**Given request:** Rewrite the records from the line with "Open actions dropdown for chicken" to the line with "click(x=266, y=209)" as a JSON list of strings, one string per line, omitting any blank lines.
.....
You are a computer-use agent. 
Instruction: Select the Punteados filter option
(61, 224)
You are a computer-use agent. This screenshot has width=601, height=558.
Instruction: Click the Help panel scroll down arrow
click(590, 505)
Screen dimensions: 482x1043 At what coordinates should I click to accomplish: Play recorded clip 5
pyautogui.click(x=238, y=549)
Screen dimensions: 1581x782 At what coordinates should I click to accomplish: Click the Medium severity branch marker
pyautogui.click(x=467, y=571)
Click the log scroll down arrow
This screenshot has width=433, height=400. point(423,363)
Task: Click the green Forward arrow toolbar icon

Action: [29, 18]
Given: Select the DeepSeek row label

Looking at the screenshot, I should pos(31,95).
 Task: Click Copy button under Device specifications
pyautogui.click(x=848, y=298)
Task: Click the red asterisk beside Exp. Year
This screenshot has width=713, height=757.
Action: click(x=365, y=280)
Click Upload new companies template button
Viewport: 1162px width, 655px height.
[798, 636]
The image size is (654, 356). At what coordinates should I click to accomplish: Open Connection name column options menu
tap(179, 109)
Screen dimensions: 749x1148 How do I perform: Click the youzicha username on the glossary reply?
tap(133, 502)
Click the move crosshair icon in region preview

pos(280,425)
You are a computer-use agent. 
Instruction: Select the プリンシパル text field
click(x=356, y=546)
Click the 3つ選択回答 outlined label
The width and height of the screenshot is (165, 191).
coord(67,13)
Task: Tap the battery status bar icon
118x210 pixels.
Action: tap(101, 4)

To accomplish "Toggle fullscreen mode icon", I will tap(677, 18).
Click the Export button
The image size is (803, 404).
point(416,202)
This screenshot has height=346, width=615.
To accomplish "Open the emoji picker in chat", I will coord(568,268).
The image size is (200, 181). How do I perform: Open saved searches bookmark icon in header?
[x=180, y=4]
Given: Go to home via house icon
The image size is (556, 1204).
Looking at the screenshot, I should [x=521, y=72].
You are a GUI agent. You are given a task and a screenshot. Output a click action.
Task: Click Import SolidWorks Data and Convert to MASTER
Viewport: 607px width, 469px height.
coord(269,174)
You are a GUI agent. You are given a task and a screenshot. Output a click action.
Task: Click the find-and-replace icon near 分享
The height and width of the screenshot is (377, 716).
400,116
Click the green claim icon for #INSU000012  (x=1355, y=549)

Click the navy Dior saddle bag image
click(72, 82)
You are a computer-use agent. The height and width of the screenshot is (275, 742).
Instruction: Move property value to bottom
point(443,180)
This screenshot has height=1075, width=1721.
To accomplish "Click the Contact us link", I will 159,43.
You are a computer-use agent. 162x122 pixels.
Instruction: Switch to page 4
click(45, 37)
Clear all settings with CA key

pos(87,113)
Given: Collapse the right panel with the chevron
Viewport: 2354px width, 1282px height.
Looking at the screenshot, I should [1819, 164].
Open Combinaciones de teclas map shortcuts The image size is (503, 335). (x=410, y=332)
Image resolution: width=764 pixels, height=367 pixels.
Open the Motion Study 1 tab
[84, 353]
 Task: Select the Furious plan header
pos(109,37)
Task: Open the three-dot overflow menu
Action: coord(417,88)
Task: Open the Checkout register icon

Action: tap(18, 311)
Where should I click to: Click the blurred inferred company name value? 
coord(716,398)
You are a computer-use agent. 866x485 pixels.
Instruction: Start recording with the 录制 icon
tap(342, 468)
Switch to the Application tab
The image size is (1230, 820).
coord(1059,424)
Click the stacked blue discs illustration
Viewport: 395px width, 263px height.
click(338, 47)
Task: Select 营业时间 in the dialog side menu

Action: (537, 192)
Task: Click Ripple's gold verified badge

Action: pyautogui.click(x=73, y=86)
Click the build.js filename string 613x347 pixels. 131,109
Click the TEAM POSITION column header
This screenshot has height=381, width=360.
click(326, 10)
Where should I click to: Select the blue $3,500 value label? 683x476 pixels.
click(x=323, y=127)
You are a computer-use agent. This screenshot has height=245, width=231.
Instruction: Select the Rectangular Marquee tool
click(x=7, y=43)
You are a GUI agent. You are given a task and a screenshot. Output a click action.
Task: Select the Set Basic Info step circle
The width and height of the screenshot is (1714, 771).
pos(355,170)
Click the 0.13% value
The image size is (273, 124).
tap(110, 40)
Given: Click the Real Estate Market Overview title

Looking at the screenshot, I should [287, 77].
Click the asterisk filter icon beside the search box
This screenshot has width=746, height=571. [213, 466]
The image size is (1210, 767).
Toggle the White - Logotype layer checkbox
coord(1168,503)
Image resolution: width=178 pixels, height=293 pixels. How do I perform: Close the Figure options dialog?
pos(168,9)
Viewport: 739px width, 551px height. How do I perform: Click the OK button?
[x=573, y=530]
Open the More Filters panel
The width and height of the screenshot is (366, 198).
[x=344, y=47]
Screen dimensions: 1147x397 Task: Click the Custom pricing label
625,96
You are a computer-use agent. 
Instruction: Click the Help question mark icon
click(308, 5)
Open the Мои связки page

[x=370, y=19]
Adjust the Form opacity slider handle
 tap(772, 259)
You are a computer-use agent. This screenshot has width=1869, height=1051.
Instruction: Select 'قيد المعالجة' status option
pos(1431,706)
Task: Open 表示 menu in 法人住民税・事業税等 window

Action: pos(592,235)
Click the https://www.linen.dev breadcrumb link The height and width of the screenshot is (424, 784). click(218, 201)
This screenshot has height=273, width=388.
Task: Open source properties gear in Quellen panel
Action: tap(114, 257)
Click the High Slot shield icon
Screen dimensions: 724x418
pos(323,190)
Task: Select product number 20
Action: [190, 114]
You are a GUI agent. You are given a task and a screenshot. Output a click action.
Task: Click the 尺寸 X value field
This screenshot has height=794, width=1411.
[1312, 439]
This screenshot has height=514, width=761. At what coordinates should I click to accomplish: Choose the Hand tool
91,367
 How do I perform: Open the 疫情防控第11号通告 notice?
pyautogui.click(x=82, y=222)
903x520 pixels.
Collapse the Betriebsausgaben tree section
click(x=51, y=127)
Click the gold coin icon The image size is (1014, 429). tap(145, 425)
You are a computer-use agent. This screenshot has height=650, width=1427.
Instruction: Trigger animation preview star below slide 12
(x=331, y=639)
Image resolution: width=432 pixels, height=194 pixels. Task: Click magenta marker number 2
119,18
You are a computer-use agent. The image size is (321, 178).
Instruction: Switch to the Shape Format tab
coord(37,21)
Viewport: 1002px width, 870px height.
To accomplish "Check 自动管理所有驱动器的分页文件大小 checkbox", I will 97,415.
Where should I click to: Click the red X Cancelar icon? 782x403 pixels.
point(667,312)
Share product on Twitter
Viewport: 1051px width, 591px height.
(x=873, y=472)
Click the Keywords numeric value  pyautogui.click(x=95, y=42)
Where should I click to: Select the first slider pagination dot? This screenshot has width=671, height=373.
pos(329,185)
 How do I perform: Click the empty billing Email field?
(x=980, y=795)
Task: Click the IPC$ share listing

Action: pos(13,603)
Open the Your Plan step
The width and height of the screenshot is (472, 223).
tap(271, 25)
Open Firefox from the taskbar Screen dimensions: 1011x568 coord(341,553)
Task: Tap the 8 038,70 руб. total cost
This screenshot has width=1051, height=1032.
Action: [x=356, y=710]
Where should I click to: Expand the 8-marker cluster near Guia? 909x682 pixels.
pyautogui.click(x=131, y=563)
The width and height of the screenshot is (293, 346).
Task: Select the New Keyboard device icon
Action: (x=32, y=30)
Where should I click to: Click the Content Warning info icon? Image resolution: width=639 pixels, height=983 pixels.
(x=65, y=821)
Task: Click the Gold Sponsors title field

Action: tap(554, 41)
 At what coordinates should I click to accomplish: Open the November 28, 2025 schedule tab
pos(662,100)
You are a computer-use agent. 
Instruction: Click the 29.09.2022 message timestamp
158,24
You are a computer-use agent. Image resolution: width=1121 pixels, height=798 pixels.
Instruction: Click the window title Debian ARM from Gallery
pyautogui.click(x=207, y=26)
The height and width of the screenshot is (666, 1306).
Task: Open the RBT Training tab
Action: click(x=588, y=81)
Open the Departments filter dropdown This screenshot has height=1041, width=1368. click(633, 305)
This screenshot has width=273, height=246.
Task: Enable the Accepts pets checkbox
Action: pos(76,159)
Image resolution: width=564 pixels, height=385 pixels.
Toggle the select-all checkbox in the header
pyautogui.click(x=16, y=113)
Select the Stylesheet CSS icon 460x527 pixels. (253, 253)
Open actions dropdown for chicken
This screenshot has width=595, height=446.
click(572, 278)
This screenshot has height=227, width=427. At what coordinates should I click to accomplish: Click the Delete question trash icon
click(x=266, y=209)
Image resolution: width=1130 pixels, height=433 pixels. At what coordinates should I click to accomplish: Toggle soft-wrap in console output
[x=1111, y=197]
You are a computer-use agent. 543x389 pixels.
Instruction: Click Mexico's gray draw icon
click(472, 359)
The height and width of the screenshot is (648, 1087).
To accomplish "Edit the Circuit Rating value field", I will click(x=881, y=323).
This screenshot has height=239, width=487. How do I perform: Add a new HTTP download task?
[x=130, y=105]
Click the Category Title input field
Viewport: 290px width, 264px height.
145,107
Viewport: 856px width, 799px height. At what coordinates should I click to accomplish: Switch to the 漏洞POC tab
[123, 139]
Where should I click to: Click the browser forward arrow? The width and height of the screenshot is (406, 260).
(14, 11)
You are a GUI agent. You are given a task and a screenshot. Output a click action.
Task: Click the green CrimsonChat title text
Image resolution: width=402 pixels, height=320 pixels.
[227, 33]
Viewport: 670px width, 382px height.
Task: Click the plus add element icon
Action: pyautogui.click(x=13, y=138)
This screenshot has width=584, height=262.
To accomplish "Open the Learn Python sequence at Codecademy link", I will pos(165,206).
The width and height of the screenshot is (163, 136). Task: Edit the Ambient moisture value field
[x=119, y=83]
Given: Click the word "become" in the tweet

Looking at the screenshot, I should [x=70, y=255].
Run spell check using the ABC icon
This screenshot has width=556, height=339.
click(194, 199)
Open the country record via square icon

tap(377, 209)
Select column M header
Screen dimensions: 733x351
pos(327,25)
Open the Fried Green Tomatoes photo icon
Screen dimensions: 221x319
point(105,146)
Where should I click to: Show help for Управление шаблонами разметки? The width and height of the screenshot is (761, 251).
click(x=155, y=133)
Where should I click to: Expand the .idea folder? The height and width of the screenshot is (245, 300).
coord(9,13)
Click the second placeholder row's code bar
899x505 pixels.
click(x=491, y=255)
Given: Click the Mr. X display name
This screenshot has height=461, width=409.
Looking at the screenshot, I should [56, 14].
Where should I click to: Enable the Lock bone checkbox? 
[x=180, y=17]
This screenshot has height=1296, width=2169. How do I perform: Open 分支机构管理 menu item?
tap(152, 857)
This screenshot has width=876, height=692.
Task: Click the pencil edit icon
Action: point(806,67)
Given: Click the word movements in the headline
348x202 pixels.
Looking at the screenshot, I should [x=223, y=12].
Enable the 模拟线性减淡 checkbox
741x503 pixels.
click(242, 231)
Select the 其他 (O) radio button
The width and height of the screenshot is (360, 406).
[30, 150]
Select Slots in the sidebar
.....
**Complete answer:**
[
  "Open actions dropdown for chicken",
  "This screenshot has width=595, height=446.",
  "click(572, 278)",
  "This screenshot has height=227, width=427. At what coordinates should I click to accomplish: Click the Delete question trash icon",
  "click(x=266, y=209)"
]